**Source records:**
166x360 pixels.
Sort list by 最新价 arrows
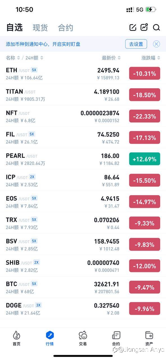[x=119, y=58]
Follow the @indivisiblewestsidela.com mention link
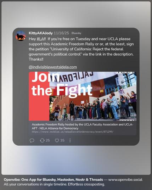The height and width of the screenshot is (190, 152). pos(53,67)
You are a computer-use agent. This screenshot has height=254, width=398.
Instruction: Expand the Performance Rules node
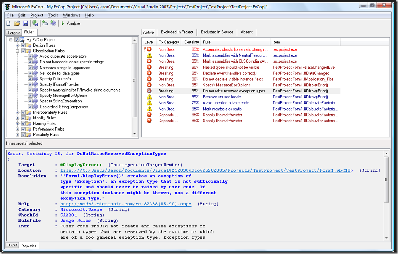[18, 129]
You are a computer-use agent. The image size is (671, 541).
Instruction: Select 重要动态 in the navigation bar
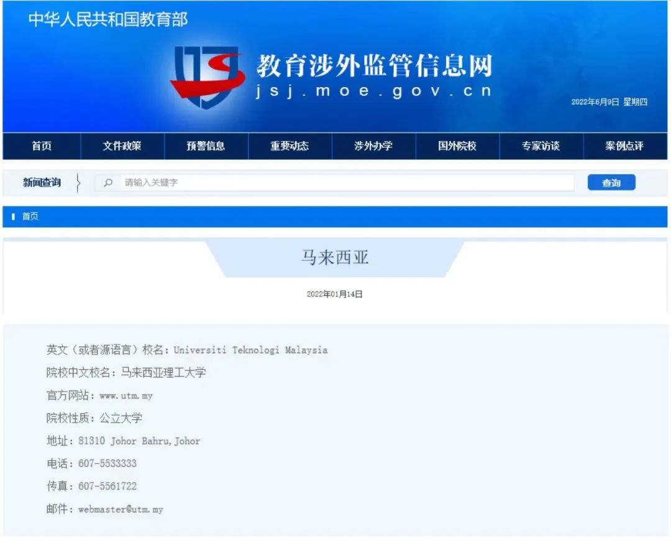(x=290, y=146)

**What to work on:** Please set down the lines from the one with "You are a computer-use agent. This" to the end of the entries above, exactly as they are, and drop every picture.

**Exercise solution:**
You are a computer-use agent. This screenshot has height=254, width=398.
Instruction: Expand the Performance Rules node
[18, 129]
You are a computer-use agent. The image size is (671, 541).
Instruction: Select 重要动态 in the navigation bar
(x=290, y=146)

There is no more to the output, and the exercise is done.